Outro momento que engajou o público - e tinha potencial para muito mais - foi uma conversa sobre hinos. Depois de cantarem o hino do Corinthians, perguntam para a plateia se alguém conhece alguma música de time fora do Sudeste, mais desconhecido. Puxam alguns, o do Juventus, do Grêmio, mas a vontade geral foi de cantar o hino do seu próprio time. E junto com os cantos, surge uma reflexão bonita: de onde vem a sua torcida? Um santista da plateia respondeu que veio da torcida de seu pai e Camila contou que passou a ser flamenguista depois de se encantar com Leovegildo Júnior, e acrescenta que adoraria tomar uma cerveja com ele. Então aparece Gustavo com uma máscara tosca de papel com o rosto de Júnior e realiza o desejo de sua colega de cena. Os dois tomam mais uma Stella Artois nas cadeiras de praia.

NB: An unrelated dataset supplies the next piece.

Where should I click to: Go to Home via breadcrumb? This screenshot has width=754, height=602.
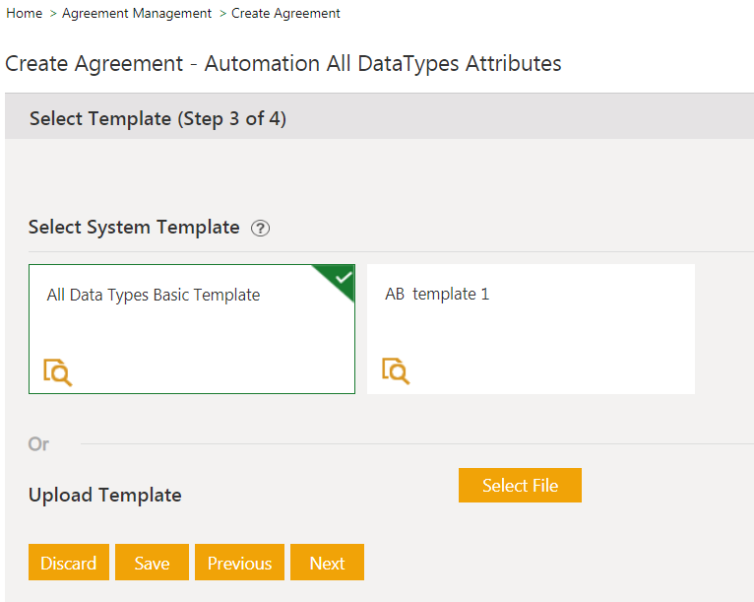24,14
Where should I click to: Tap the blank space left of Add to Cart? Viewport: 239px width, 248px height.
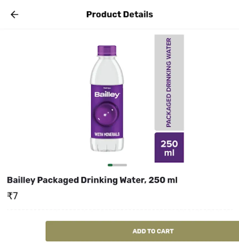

O Núcleo Tumulto! conquista pelos efeitos cômicos construídos na própria estrutura de cena. As críticas elaboradas chegam através de piadas toscas. Dancinhas de tiktok, vídeos do GTA, xingamentos sobre o time do outro. A resenha, às vezes, se perde pelas idas e vindas de assuntos e personagens e talvez seja valoroso demarcar com mais afinco a situação fundamental da peça. Ao mesmo tempo, é admirável a capacidade de recorte frente a um universo tão amplo quanto o do futebol, assim como a competência do grupo em oferecer uma experiência para o público. Os aplausos foram de pé, não só pelos códigos sociais do teatro, mas porque a plateia estava doida para pular nas arquibancadas e gritar novamente na torcida pelo teatro. Um gol do Núcleo Tumulto!